Sitaro, Lintasutara.com – Di tengah sorotan atas pemanggilan dirinya oleh Kejaksaan Tinggi Sulawesi Utara, Bupati Siau Tagulandang Biaro (Sitaro), Chyntia Ingrid Kalangit, memilih bersuara dengan nada teduh. Ia menyampaikan klarifikasi kepada publik, menegaskan posisinya dalam perkara yang tengah berjalan.
Menurut dia, kehadirannya di Kejaksaan semata sebagai saksi dalam proses hukum terkait penanganan erupsi Gunung Ruang. Ia menyebut langkah itu sebagai bagian dari tanggung jawab warga negara yang patuh hukum.
“Saya hadir sebagai saksi. Ini adalah bagian dari tanggung jawab saya sebagai warga negara yang baik. Kita semua wajib menghormati proses hukum,” ujar Bupati.
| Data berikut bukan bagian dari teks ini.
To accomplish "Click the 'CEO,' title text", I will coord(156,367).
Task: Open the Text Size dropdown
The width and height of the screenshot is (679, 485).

Chyntia mengatakan, ia berharap proses tersebut dapat segera rampung. Sebab, masih ada pekerjaan rumah yang menyangkut hak warga terdampak erupsi Gunung Ruang. Sekitar 10 persen bantuan, kata dia, belum tersalurkan. Selain itu, terdapat kurang lebih 200 kepala keluarga yang sejak awal belum masuk dalam data penerima bantuan, namun dinilai masih membutuhkan perhatian pemerintah.
Ia menilai, kepastian hukum akan membantu memperjelas sekaligus mempercepat penyelesaian hak-hak masyarakat tersebut.
Di tengah dinamika yang berkembang, Bupati juga meminta warga Sitaro tidak terpancing berbagai spekulasi. Ia mengajak masyarakat bersikap cerdas dalam menyaring informasi serta menjaga suasana tetap kondusif.
“Saya mengajak seluruh masyarakat untuk cerdas dalam berpikir dan menganalisis persoalan. Mari kita pelihara suasana damai, saling menghormati, dan saling menguatkan,” tuturnya.
Ia menutup pernyataannya dengan kalimat reflektif. “Kebenaran tidak perlu dibela dengan amarah. Ia akan bersinar dengan sendirinya bagi mereka yang jernih hatinya,” ungkapnya.
Di akhir keterangannya, Chyntia menyampaikan terima kasih atas dukungan masyarakat. Ia juga memohon doa agar proses hukum yang berjalan dapat membawa keadilan bagi semua pihak, sekaligus memastikan hak warga terdampak bencana benar-benar terpenuhi.